Why Chronic Pain Patients Often Pretend to Be Healthy

By Crystal Lindell

Whenever I meet new people, I like to spend a little time in that magical in-between land where they don’t yet know I have chronic pain.

It’s a place that only exists in fantasy, but it lets me play pretend. 

I get to pretend that I’m just a regular person whose entire life does not revolve around my pain.  

How long I get to stay in that fantasy land with new people depends on a few factors. Namely, how often I have to see them, how effectively my medication is currently working, and how often my pain is flaring. 

Of course, because I write about my health issues online, it’s also greatly dependent on them not Googling my name.

But it’s fun while it lasts.

Look at me! I’m just a regular person! I don’t need 15 hours of recovery time after activities! Rainy days don’t render me incapable of getting out of bed! I can definitely skip sleep to get more work done!

I’m TOTALLY HEALTHY!

In essence, I’m socially masking. But instead of trying to mask my true personality to fit in, I’m trying to mask my physical pain.   

Eventually, my body always betrays my charade though, and I have to reveal at least some of my health issues. It usually happens because I have to cancel plans due to a pain flare, or because I get an injury.

Even then, I still only like to reveal small bits of information. I don’t give an entire back story and list of diagnoses right away. I only share what I need to.

I don’t have Ehlers-Danlos Syndrome, I have “a genetic condition.” I don’t have intercostal neuralgia, I have “some pain in my ribs sometimes.”

There’s a common trope that people with chronic health issues like to let it define their entire identity. Doctors often point to this as a reason why people might be claiming to be sicker than they actually are. Like it’s a fun fad.

But that’s not my experience at all. Yes, my chronic health issues do define my entire identity – but I do not like it. In fact, I hate it. 

I want to be a regular person so badly – even if it’s just in the minds of casual acquaintances. I want to be who I remember I was before I started having chronic pain. I want to be reliable, bubbly, and sober.

Of course, there’s one major downside to always trying to hide my chronic pain and my health issues from new people: It makes it that much harder for others to ask me for help.

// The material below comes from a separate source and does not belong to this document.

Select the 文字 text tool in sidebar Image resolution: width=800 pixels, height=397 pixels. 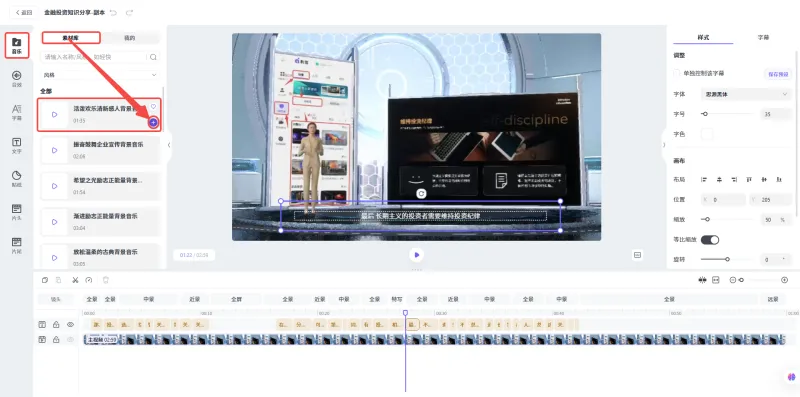pos(16,145)
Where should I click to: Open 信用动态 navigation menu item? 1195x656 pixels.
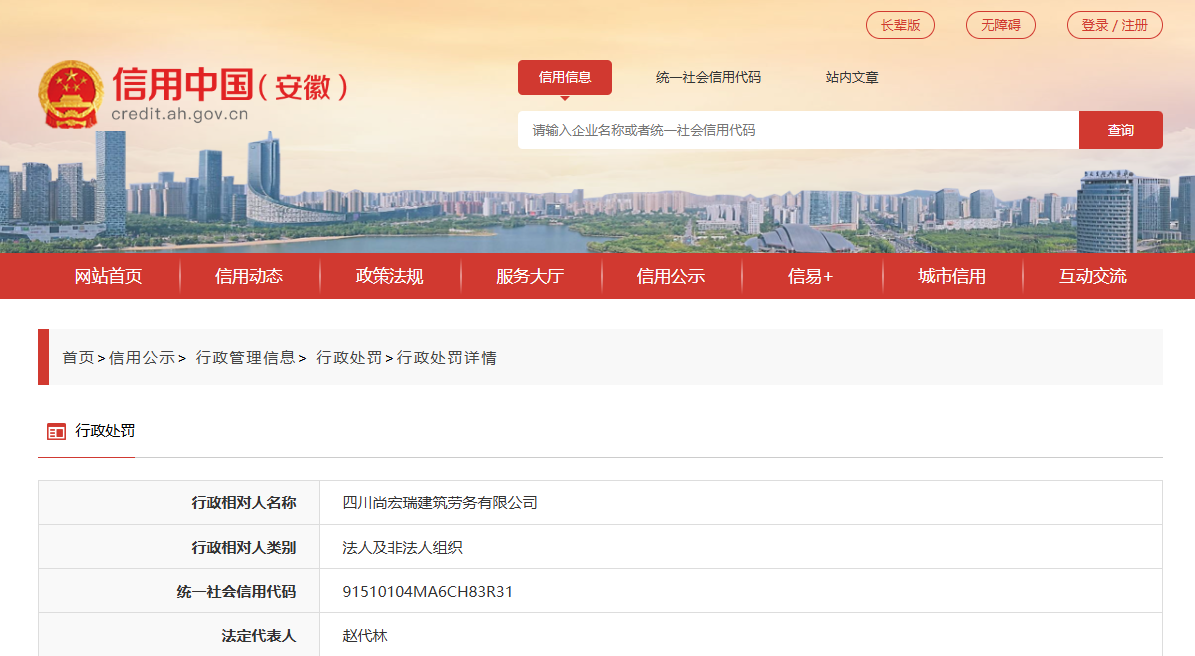pos(249,276)
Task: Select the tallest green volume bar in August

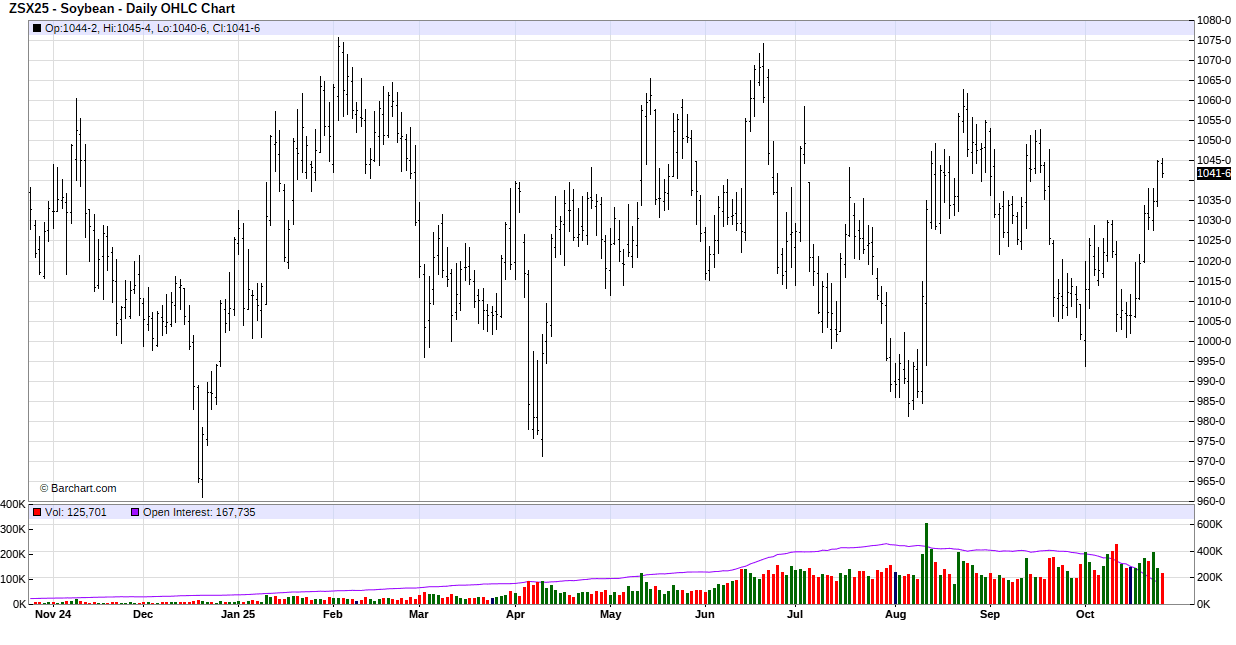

That’s why I chose to write online about my chronic pain so openly. I want people to know that they are not alone, and I want to share things with them that have helped me survive in this broken body.

I just don’t always want that experience in real life, with real people, in real situations.

That said, over the years, I have found that when my health issues do eventually come up in-person, many people are often quick to confide that they are also hiding their own ailments, and their own need for help.

When I share my health-related secrets, theirs usually come flooding out as well. And if not theirs, then the struggles of loved ones and those they care for.

Then, once that bridge is crossed, we can commiserate. More importantly, we can share the secret ways in which we cope.

As the fantasy of being healthy dies, true friendship blooms. But that doesn’t mean the fantasy wasn’t magical while it lasted.

In the end, the truth is most people aren’t going around pretending to be sicker than they actually are. Rather, a lot of people are trying to pretend that they are healthier than they ever could be – myself included.